Дугин благодарно улыбнулся и стал чутко прислушиваться к себе. Рези в животе приутихли, от горла уходила тошнота, и он замер, весь отдавшись той мечте: обрести второе дыхание. «Не торопись, дыши ровнее, ровнее… Кончатся боли, успокоятся потроха, задышит грудь — и ты станешь человеком», — уговаривал себя он.
Так полежал ещё немного, решил, что уговорил, и стал вылезать из мешка — дрожащий от холода, слабый, как муха, упрямый. Никто ничего не сказал, и Дугин, изо всех сил стараясь удержаться на ногах, стал ждать своей очереди.
Кто кого?
Масло уже разогрелось и не оказывало такого сопротивления, как раньше. Семёнов лежал в спальном мешке и смотрел на Филатова, который с бешеной скоростью раскрутил рукоятку так, что не мог её удержать. Коленчатый вал наверняка набрал необходимые 120–130 оборотов в минуту, и по всем правилам дизель должен был запуститься. Ну, хотя бы чихнуть, намекнуть на то, что он оживает. Должен бы… Где-то в его стальном теле хранится секрет, какая-то деталь знает, что нужно сделать, чтобы вдохнуть в него жизнь…
Семёнов провёл рукой по лицу. Кровь запеклась, стянула щетину, но вроде бы остановилась. Жалкая бренная плоть, усмехнулся он. Вылез из спального мешка, в глазах мелькали радужные пятна. Кивнул Гаранину и Дугину — полежите пока что; на неверных ногах подошёл к дизелю, подождал, пока Филатов отпустил рукоятку. Она покрутилась по инерции и замерла.
— Что думаешь, Веня?
— Ещё бы разок проверить.
— Давай, мы поможем.
Снова проверили топливную систему, распылители форсунок, прогрели масляный поддон паяльной лампой.
Ещё раз десять раскручивали рукоятку, сначала по очереди, а потом Бармин и Филатов.

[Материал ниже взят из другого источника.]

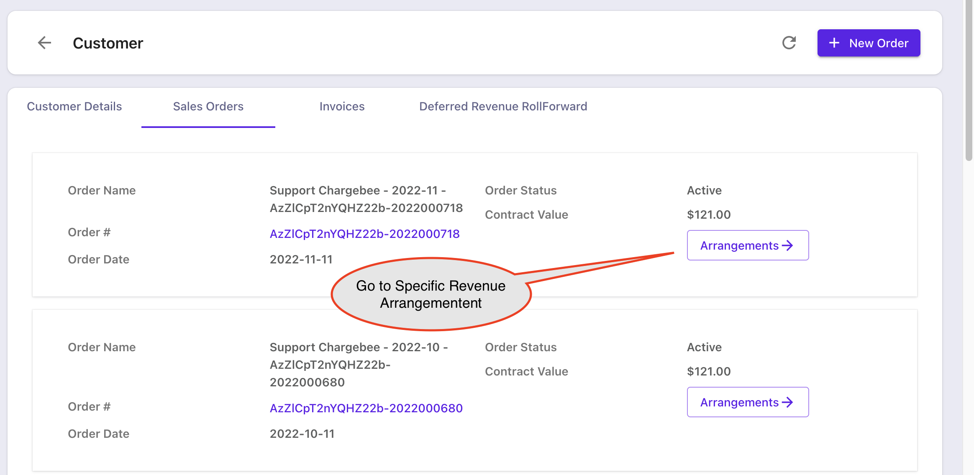
Task: Click the 2022-11-11 order date text
Action: 301,259
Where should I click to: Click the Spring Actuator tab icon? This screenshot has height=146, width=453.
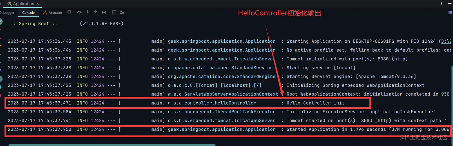pyautogui.click(x=45, y=13)
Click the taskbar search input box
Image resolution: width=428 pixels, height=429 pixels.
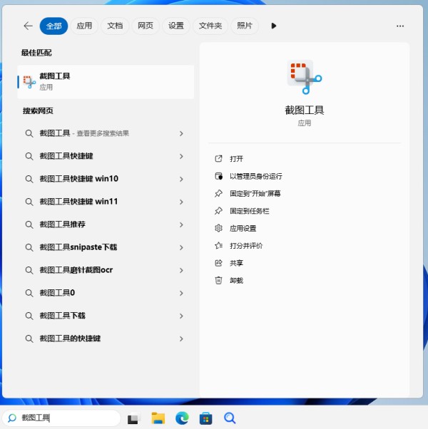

Вхолостую — дизель молчал. Может, секрет был в том, что температура наружного воздуха сковала цилиндры, топливо не самовоспламенялось. При таком морозе нужен стартёрный запуск, электричество сильнее даже самых могучих рук человека. Плетью обуха не перешибёшь. Все физические силы пятерых людей бесследно исчезли в дизеле, как в болоте.
Все знали и думали про себя, но никто не решался сказать вслух: «Что могли — сделали. Хватит гробиться с этим дизелем, подумаем о том, как бы самим выжить».
Причина, по которой никто не решался сказать вслух, была такая.
Полчаса назад Семёнов переводил морзянку из Мирного: Белов пытался вывести самолёт на полосу, но потерпел неудачу. При этой попытке, как узнали из другой радиограммы на материк, получил тяжёлую травму и надолго выбыл из строя Крутилин. Лётчики ждут ослабления ветра хотя бы до двадцати метров, чтобы предпринять вторую попытку.
В экипаже Белова тоже пять человек. Если пятёрка на Востоке уляжется в спальные мешки, пятёрка Белова может погибнуть. Кругом одни пятёрки, как пошутил Бармин, будто в дневнике у примерного школьника.